Comment passer de la matière inerte à la matière vivante ? Des générations de chercheurs se sont acharnées à découvrir ce mystère, le plus intrigant de notre monde. D’aucuns ont cherché la réponse au fond des abysses, autour des sources chaudes hydrothermales, d’autres dans les lacs glacés de l’Antarctique ou sur la neige sale des météorites. Beaucoup, dans leurs laboratoires, ont réalisé d’improbables expériences sans trouver le point où le minéral laisse la place au biologique.

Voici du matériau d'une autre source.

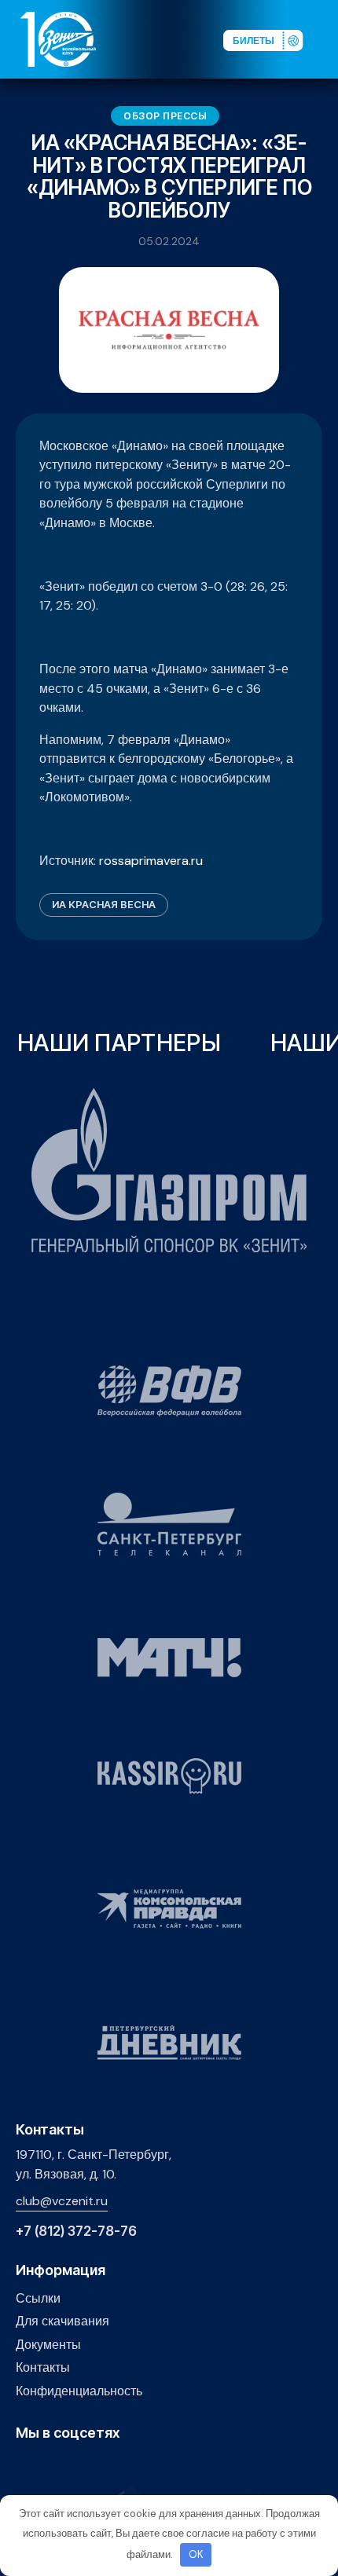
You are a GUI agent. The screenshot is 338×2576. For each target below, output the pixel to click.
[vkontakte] (25, 2466)
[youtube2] (49, 2466)
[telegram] (98, 2466)
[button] (325, 38)
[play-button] (73, 2466)
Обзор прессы (165, 116)
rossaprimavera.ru (151, 860)
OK (196, 2554)
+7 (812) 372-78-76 (76, 2231)
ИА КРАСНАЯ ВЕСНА (104, 904)
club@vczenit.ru (62, 2201)
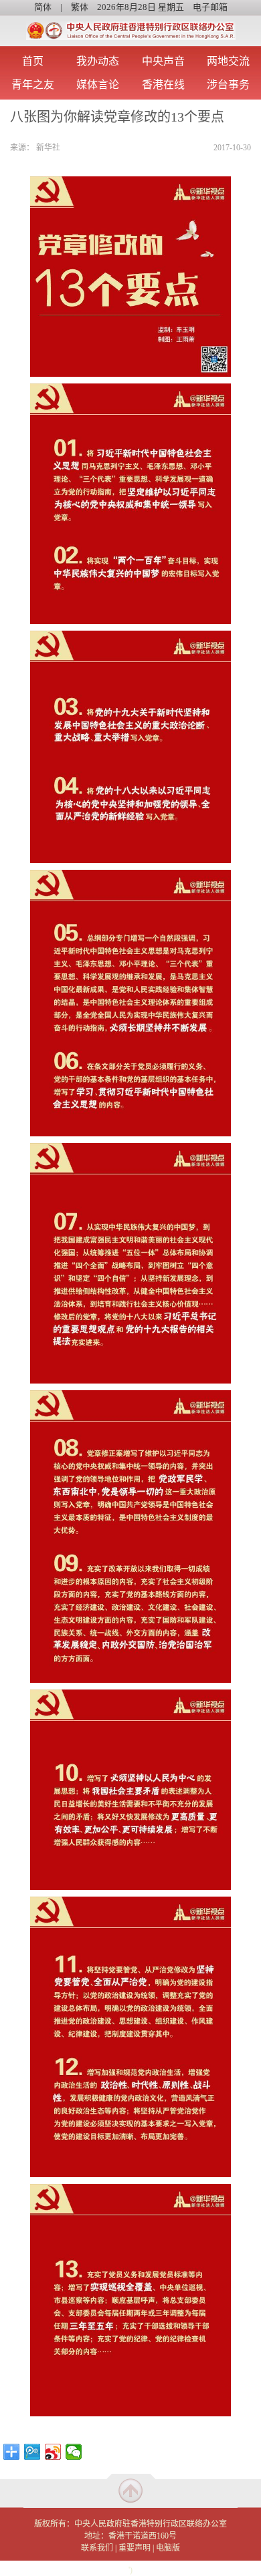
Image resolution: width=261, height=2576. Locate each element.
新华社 (48, 147)
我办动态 (97, 61)
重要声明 (134, 2548)
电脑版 (168, 2548)
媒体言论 (97, 84)
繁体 (79, 7)
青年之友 (32, 84)
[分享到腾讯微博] (32, 2452)
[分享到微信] (74, 2452)
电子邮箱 (210, 7)
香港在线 (163, 84)
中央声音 (163, 61)
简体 (43, 7)
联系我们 (97, 2548)
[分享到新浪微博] (53, 2452)
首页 (33, 61)
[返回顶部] (130, 2489)
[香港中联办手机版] (131, 27)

Thomas Heams, spécialiste de la génomique animale et de l’histoire des idées scientifiques, fait un état des lieux de cette quête. Dans Infravies, un ouvrage dense et complexe, il raconte les théories et les travaux pratiques qui
jalonnent ce parcours. Il s’interroge sur le bien-fondé de sa démarche et sur celle des experts qu’il scrute de près. Heams critique la biologie de synthèse, tout en exposant les problèmes éthiques posés par cette technologie. Il faut accepter, dit-il, que le vivant ne soit qu’une cible mouvante, ce que les machines ne sont pas.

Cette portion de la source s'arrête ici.